The discovery that life after high school is pretty much the same as life during high school - you just get to spend more hours bagging or stocking groceries - does not necessarily condemn the minimum-wage earner to the slow track. Or so the movies suggest. Many, but not all, tales of losers have happy endings.
Seemingly, the surest key to success would be the video clerk position. When she escapes to Sydney in “Muriel’s Wedding,” the toothy, buxom heroine played by Toni Collette manages to land a job in a video store. Muriel’s position tending the vid racks introduces her to her first boyfriend and sets off a change in her life that leads to fame and independence, with a brief fling with fortune as well. (Real life also has tended to treat the video clerk well. Quentin Tarantino, the world’s hottest young director and writer - “Pulp Fiction,” “Natural Born Killers” - spent day after day shelving videos, and watching them by day and night.)
Losers began to emerge as heroes in the late ‘80s as it became clear that the Age of Greed had produced a false-front economy awash in junk bonds and failed savings and loans. Much more successful, but more tangentially related to the movement, is “Say Anything …,” featuring John Cusack but in a much more boyish mode. Kids fell in love with Cameron Crowe’s 1989 portrayal of the unlikely romance between Ione Skye’s straight-A student and Cusack’s loser, who had just drifted through school but thought kick boxing might be his future. In the end, it was implied that they lived happily ever after. One has to wonder, though, just what his fairy-tale trip to England finally brought to Cusack’s Lloyd Dobler. Did the relationship with brainy Diane Court last?
As the ‘80s ended and the ‘90s began, the loser eventually supplanted the neurotic loner as the young American antihero. Richard
Linklater’s low-budget “Slacker,” the 1991 group portrait of underemployed young folk in Austin, Texas, is a cult film that jumps from loser to loser.
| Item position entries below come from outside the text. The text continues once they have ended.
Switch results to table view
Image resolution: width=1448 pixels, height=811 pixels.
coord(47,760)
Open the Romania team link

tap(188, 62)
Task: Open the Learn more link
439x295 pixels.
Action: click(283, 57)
James Monaco’s “The Movie Guide” smartly summarizes the field: “street musicians, espresso czars, co-op kids, sidewalk psychics, paranoid hitchhikers, disgruntled grad students, anti-artists, cafe philosophers, petty thieves, anarchists, post-modernists, dropouts and freaks - slackers all.”
But the supernova in the galaxy of Generation X losers would have to be the 1992 “Wayne’s World,” whose heroes compensate for their nothing lives with their nutty cable access show. Already cult heroes by virtue of their bits on “Saturday Night Live,” Mike Myers’ cocky Wayne Campbell and Dana Carvey’s dreamy Garth Algar zoomed to movie stardom under the knowing direction of Penelope Spheeris, whose surreal 1983 “Suburbia” had drawn a much darker portrait of dropout youths.
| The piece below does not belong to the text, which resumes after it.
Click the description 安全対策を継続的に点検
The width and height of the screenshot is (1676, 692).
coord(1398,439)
Other portraits of Generation Xers in nowhere jobs are somewhat more serious. The 1994 “Clerks” is an ultra low-budget effort by Kevin Smith, a New Jersey convenience store clerk. Smith takes a bleak look into a day in the lives of the kids who man the Quick Stop.
In the movies, losers often harbor such fantasies of minor glory. In last summer’s most touching romantic comedy, “It Could Happen to You,” Bridget Fonda gave her most engaging performance as a coffeeshop waitress whose dreams of becoming an actress have faded, even as her hopes for having a life have been smashed before her eyes. The cop played by Nicolas Cage changes all that with his lottery ticket tip, of course.
The most successful loser opus of 1994, however, has to be “Dumb and Dumber,” which casts the outrageous Jim Carrey as a soon-to-be-unemployed limousine driver and Jeff Daniels as a clientless pet groomer (two of your more original loser gigs). Together, the dummies hit the road, belatedly discovering they are carrying a suitcase full of big bills.
Johnny Depp seems irresistibly drawn to losers, with recent roles in “Benny & Joon” and “What’s Eating Gilbert Grape,” both in 1993. Last year he took on the title role in Tim Burton’s “Ed Wood,” a black-andwhite portrait of the film auteur as cross-dressing loser. That extraordinary comedy about the unstoppable and sometimes disastrous urge to create took place in that supposedly upbeat decade of the ‘50s, which just shows that losers have always been with us.
Yet in the eyes of Hollywood, losers have never been as plentiful or as pathetic as they are now. Our nation’s decline in every area but the creation of low-level jobs has created a climate where the loser has become the symbol of the new American youth.